Laagdrempelig beweegaanbod
In die zin vullen de Coalitie Leefstijl in de Zorg en de Beweegalliantie elkaar goed aan, is zijn overtuiging. “Als Beweegalliantie hebben we veel aansluiting buiten de zorg. Zorgverleners kunnen nog meer dan nu het geval is mensen activeren om te gaan bewegen. Dat aanbod zit soms al in de zorgtrajecten, maar het gaat vooral om demedicalisering. Ofwel: mensen aanzetten om structureel te gaan bewegen in eigen tijd. Dat betekent verwijzing naar de vrijetijdsector en daarbij moeten de verwijzers erop kunnen vertrouwen dat het beweegaanbod goed is georganiseerd. Tegelijk moet het aanbod passen bij de behoefte. Daar ligt duidelijk een taak voor ons. De Beweegalliantie wil partijen bij elkaar brengen en zo komen tot meer duidelijkheid en meer massa.” Lenselink constateert: “Nu is er sprake van veel versnippering, voor elke aandoening is er wel een apart beweegaanbod, met daarnaast nog een overdaad aan vrijetijds-aanbod. Dat zijn sympathieke initiatieven, maar het leidt vaak tot een onduidelijke lappendeken. Wij proberen het geheel meer te stroomlijnen door te komen tot één loket in een gemeente of wijk met een deskundige beweegcoach, en een laagdrempelig aanbod dat geschikt is voor verschillende aandoeningen.”
Verschil maken
“Dat wetenschappelijk is aangetoond dat bewegen leidt tot meer jaren in goede gezondheid, is inmiddels algemeen bekend”, stelt Lenselink. “Toch blijft het voor sommige mensen moeilijk om dat te doen. Daar ligt een taak voor overheden, zoals fietsvriendelijke wijken, goede wandelmogelijkheden, veilige ruimtes voor ontmoeting en bewegen enzovoort. Binnen onze aandachtsdomeinen zetten werkgroepen, bij ons ‘cirkels’ genoemd, zich in om dat te stimuleren. Tegelijk ontslaat dat mensen niet van hun eigen verantwoordelijkheid voor hun eigen beweeggedrag.” Met nadruk: “Maar alle kleine zetjes kunnen helpen. ook vanuit zorgorganisaties en zorgverleners. Zij kunnen er een positieve rol in spelen.
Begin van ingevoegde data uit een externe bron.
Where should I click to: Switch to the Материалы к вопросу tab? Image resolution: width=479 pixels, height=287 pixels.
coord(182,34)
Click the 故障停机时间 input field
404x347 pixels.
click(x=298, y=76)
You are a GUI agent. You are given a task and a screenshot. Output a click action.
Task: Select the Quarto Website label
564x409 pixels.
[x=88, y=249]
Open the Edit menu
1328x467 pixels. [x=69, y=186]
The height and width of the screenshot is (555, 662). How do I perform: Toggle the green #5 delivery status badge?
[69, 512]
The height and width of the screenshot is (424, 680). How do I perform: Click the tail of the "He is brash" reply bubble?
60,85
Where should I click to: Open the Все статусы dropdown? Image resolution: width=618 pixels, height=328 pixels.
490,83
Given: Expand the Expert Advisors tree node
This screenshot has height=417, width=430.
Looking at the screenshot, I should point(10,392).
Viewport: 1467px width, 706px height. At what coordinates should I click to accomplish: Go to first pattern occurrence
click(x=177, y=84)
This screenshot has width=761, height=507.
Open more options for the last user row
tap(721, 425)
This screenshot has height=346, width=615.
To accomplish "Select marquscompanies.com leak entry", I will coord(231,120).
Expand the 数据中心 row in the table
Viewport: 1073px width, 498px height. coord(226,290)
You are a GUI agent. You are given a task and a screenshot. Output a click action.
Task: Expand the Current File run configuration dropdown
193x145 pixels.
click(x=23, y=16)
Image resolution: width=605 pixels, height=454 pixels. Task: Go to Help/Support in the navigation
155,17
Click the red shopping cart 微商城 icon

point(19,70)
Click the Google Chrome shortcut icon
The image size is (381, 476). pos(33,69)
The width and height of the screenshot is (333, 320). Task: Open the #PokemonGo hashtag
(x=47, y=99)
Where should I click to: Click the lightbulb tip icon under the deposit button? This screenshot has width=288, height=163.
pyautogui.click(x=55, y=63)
Bijvoorbeeld door digitaal mensen aan te zetten om te bewegen, zoals op Thuisarts.nl. Of in het zorgtraject alvast te wijzen op het belang van blijven bewegen. Zo hoop ik oprecht dat in de uitvoering van het GALA en het IZA – het Gezond en Actief Leven Akkoord en het Integraal Zorg Akkoord – bewegen een goede plek krijgt. De Coalitie Leefstijl in de Zorg juicht dat toe. Wij uiteraard ook: voor ons maakt dat het eenvoudiger om samen met de alliantiepartners echt het verschil te kunnen maken. Samen op naar die 75 procent in 2040 die aan de beweegrichtlijn voldoet. Dat zou een fantastische uitkomst zijn.”